1 crane operation system, 10 GPS receiver, 20 drone, 30 camera, 40 monitor, 50 remote controller, 60 proximity sensor, 65 height sensor, 67 proximity sensor, 70 alarm device, 80 camera, 90 transmitter 100 crane car, 110 cranes, 120 operation rooms, 125 controllers, 130 hooks, 135 cables, 10 GPS receivers

Claims (6)

A positioning device that can be installed at the tip of a crane that lifts and moves a load, and that measures the position of the tip of the crane;
An unmanned aerial vehicle navigating according to the position of the tip of the crane measured by the positioning device;
A first camera provided on the unmanned aerial vehicle to image the lower side of the luggage;
The crane operation system provided with the monitor which displays the image imaged with the said 1st camera.   The crane operation system according to claim 1, wherein the unmanned aerial vehicle navigates while maintaining substantially equal distances from the positioning device. A first sensor which can be installed at the tip of the crane, and which measures a distance between the first sensor and an object present around the first sensor;
The crane operation system according to claim 1 or 2, further comprising: an alarm device that generates an alarm when a distance between the first sensor and an object present in the vicinity thereof is less than a threshold. A cable constructed to be able to be taken up or unwound from the crane;
A hook provided on the cable,
The crane operation system according to any one of claims 1 to 3, further comprising: a second camera provided on the hook. The second sensor that can be installed in the unmanned aerial vehicle, further comprising a second sensor that measures a distance between the second sensor and an object present in the periphery thereof.

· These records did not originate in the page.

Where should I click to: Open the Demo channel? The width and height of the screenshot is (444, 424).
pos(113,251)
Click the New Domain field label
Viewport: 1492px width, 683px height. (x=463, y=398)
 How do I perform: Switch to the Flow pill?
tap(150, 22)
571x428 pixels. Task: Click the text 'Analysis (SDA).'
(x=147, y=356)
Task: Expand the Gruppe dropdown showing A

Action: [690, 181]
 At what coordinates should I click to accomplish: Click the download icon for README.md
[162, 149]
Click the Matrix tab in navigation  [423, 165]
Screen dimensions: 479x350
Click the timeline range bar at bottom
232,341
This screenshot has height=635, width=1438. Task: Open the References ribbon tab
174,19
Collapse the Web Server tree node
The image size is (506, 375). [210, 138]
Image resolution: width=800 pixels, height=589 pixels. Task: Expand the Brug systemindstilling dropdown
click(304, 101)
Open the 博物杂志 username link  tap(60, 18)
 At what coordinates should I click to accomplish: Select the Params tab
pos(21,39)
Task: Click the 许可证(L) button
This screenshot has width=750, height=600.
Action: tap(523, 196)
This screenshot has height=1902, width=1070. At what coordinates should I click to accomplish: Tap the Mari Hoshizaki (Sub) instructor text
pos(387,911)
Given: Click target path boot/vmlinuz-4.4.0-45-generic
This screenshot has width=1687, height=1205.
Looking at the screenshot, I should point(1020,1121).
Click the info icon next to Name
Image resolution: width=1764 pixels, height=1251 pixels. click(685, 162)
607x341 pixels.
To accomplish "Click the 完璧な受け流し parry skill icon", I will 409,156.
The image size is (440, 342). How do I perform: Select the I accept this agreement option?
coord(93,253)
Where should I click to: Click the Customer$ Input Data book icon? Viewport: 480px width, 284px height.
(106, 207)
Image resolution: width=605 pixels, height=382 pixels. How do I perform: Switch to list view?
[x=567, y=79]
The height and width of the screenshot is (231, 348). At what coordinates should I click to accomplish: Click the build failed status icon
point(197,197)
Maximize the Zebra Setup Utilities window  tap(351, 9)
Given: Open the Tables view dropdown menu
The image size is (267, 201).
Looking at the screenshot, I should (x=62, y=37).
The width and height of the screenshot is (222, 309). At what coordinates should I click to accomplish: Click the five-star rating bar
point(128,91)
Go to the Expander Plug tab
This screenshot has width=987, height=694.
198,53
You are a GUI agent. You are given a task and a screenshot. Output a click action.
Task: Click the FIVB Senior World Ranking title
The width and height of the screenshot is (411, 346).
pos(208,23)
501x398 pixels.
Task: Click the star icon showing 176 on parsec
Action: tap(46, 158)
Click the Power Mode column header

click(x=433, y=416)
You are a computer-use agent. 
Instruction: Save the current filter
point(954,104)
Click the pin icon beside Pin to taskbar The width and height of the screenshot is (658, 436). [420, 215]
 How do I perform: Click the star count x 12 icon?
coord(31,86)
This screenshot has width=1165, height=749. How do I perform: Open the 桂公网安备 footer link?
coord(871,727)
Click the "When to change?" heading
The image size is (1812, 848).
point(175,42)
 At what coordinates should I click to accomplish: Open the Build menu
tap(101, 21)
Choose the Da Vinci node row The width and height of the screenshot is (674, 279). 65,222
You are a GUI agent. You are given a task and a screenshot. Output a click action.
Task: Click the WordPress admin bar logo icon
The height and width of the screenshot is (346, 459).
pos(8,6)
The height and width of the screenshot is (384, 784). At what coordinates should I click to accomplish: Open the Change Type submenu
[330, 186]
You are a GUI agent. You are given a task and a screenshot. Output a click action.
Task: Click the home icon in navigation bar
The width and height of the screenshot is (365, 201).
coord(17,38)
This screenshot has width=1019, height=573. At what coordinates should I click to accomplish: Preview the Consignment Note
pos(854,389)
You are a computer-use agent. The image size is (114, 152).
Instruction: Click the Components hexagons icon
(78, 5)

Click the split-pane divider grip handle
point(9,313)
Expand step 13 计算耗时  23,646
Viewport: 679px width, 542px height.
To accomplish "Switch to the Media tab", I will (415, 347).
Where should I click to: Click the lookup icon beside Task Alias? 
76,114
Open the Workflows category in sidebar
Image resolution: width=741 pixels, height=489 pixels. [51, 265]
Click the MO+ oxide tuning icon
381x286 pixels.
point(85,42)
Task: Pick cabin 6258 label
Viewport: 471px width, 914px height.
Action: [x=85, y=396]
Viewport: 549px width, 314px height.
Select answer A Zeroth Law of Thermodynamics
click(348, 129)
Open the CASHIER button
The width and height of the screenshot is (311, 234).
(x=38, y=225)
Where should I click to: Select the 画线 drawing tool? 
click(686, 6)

The unmanned aerial vehicle travels in a reverse direction so that the distance is equal to or greater than a threshold when the distance between the second sensor and an object present in the periphery is less than the threshold. The crane operation system according to any one of claims 4. A transmitter that transmits an operation signal output from a controller that controls a crane that lifts and moves a load;
A storage unit for storing a correspondence between the operation signal and the operation of the crane;
An unmanned aerial vehicle navigating according to the position of the tip of the crane based on the movement of the crane corresponding to the operation signal;
A first camera provided on the unmanned aerial vehicle to image the lower side of the luggage;
The crane operation system provided with the monitor which displays the image imaged with the said 1st camera.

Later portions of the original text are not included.